Lo urgente y lo importante
Orlando Parga
El tiempo es implacable, duro, severo y riguroso. Calificativos que demuestran lo fugaz en el paso de nuestra vida por este mundo y surge desde luego la pregunta ¿Cuánto tiempo le dedicas a las personas cercanas que te rodean y están junto a ti?
El tiempo no se detiene ni nos da espera, y solamente cuando caemos en desgracia, en desdicha, en la adversidad y calamidad o en una infelicidad, nos detenemos a pensar cuánto hemos tardado en ocuparnos de lo verdaderamente importante y no únicamente de lo urgente.
La vida nos pasa tan rápido y estamos tan ensimismados en lo que creemos es importante, que no nos damos cuenta que todo a nuestro alrededor se vuelve fugaz, efímero y momentáneo, nos perdemos en un egoísmo que no nos permite desprendernos, donar y regalar algo tan preciado y valioso como es mi tiempo. Y más en esta época de la cultura de lo efímero, de lo desechable, en el que las relaciones ya no son duraderas, ni siquiera las conversaciones, ya nadie se enamora para compartir toda la vida, la amistad no perdura, la solidaridad se esfuma, los sentimientos se desvanecen con una velocidad inusitada, cada vez es más difícil echar raíces o anclar por lago rato en una causa. Y ni qué decir de las cosas, que se adquieren y se desechan rápidamente: todo se deja para después o se cambia a gran velocidad.
Hoy lo urgente es trabajar para producir, tener éxito, ganar dinero en abundancia y adquirir, comprar el último grito de la moda o la tecnología de punta, convertirse en el centro del universo, en el más admirado o popular, pero ignoramos que lo importante es detenernos también a pensar en los otros, abandonar nuestro propio egoísmo, amar sinceramente, compartir y ser solidarios ante las necesidades y angustias por las que atraviesan nuestros seres queridos. Solo si privilegiamos lo importante sobre lo urgente recuperaremos la capacidad de ver, entender y atender a las personas caídas en desgracia, que tarde o temprano seremos nosotros mismos, por situaciones ajenas a la voluntad, ante un infortunio de la vida o que atraviesan un duelo por la pérdida de un ser querido.
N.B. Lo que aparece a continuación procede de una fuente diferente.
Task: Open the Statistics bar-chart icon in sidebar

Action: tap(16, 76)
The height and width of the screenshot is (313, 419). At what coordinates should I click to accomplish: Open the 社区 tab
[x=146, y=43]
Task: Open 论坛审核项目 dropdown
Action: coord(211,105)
Hay personas que se dedican con altruismo a la atención de enfermos en hospitales, albergues infantiles y ancianatos que con vocación religiosa ofrecen su vida a la asistencia de la humanidad. Debemos resaltar con generosidad la labor que realizan nuestros Sacerdotes, Religiosos y Religiosas al dedicarles en forma generosa y sin esperar recompensa o distinción por ello a los más necesitados.
Debemos seguir su ejemplo que no es una dedicación parcial de su tiempo sino una total de entrega al trabajo generoso por las personas que sufren en esta región del país. En las calamidades siempre sale a relucir el liderazgo de la pastoral social en las diferentes Diócesis del país con una dedicación exclusiva y total.
Esos ejemplos nos sirven para nosotros dedicarles tiempo a nuestro prójimo, a los más cercanos que caen en situación adversas como por ejemplo en una enfermedad, han perdido todo por las malas inversiones económicas, el fallecimiento de un familiar, o la separación.
Por eso las cualidades personales para dedicarse a otros son muy sencillas como salir de nuestro egoísmo, superar el individualismo e ir al encuentro con total donación y entrega desinteresada por nuestro hermano que sufre, asumiéndola con actitud de servicio. Ya el Padre Rafael García Herreros nos animaba con su famosa frase "que nadie se quede sin servir".
Del mismo modo, cultivemos con valor y paciencia el compartir de nuestro tiempo con las demás personas. Es un reto y un compromiso con la sociedad que reclama un mejor bienestar y tranquilidad. No espere recompensa ni mucho menos se desanime porque no exista reciprocidad, ofrézcase con alegría y gratitud. Por eso al dar con humildad usted crece como ser humano bondadoso contrario al que recibe con descortesía.